February 11, 2016

Expensive Stuff

This image from my customer acquisition presentation comes to us courtesy of Rag & Bone (click here).

You visit their home page, and you are served a dollop of white space. You look at the merchandise, and you quickly realize that you will have to take out a second mortgage to afford the assortment!

Expensive merchandise means that rich people are eligible to buy the merchandise. Head to Facebook (click here), and you'll see that famous people like Jennifer Lawrence own a handbag. That attracts traffic, folks.

I recall being in a meeting at Nordstrom, way back in 2002. The accessories merchant was in an argument with another merchant ... and the accessories merchant was winning the argument. Her comps were pushing +10% ... and for good reason ... she was pushing prices higher and higher and higher. Her claim? She said that when you pushed prices as high as possible, you self-select an aspirational audience. In other words, she was choosing the audience she wanted to acquire via the price points offered in her category.

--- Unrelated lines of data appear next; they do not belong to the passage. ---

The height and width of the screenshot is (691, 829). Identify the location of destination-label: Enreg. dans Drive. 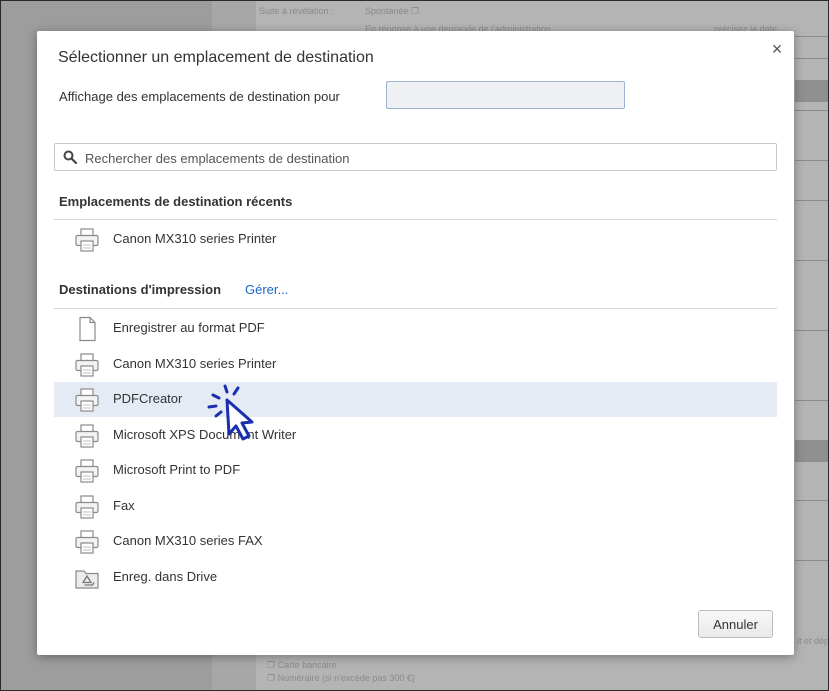
(166, 576).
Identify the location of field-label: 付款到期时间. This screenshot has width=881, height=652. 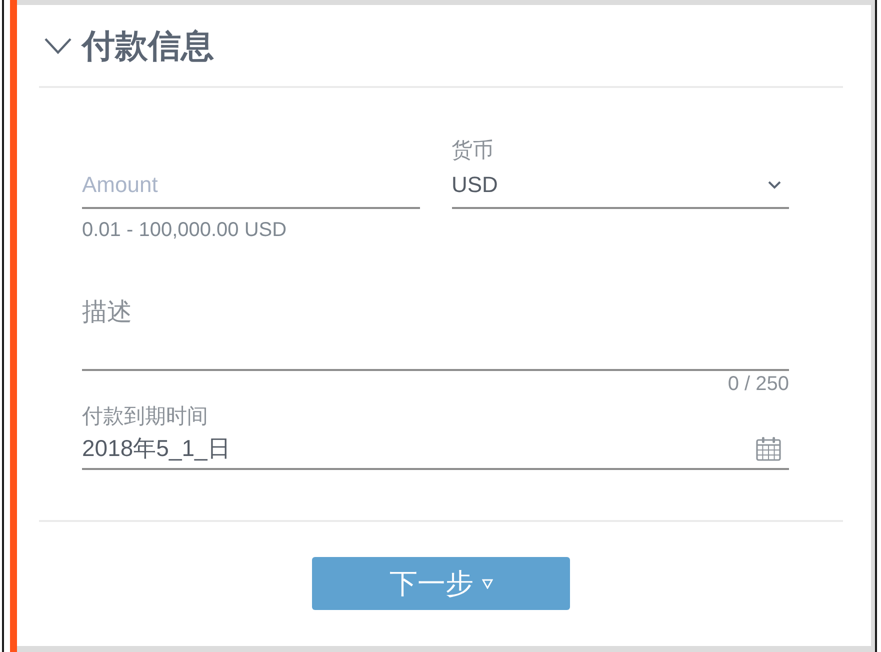
(145, 417).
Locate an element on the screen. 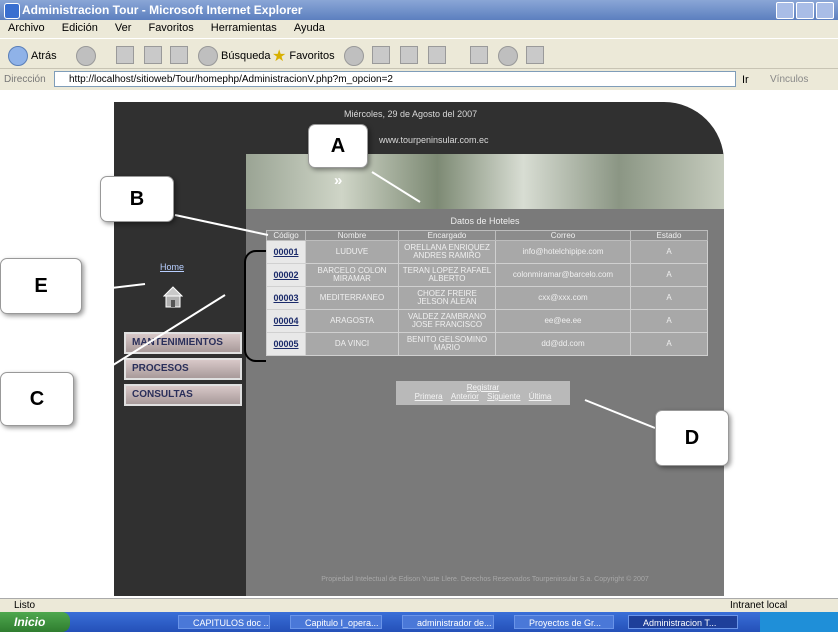  forward-button is located at coordinates (86, 56).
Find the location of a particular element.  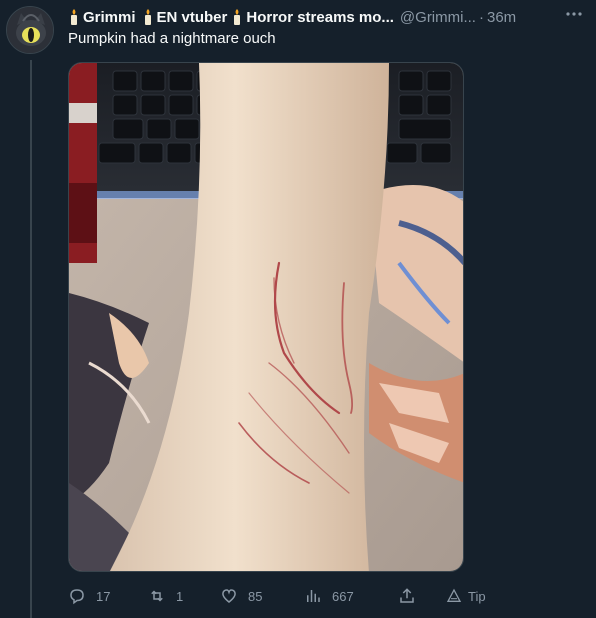

share-button is located at coordinates (412, 596).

I know, I know. You sell widgets. Widgets are a commodity item. You are under severe price pressure from Amazon and your competition. If anything, you have to lower prices! Fine. Good luck with all of that.

Do you think that Rag & Bone has stiff competition? One of the fast fashion brands can knock this stuff off in less than two weeks and sell something similar for $30 instead of $300, right?

Expensive merchandise is a customer acquisition strategy. Regardless of your business model, you have expensive merchandise that your existing customer base craves, and the expensive merchandise anchors a perception among prospects. You get to pick your customer acquisition audience. Why pick and audience that always demands the lowest price?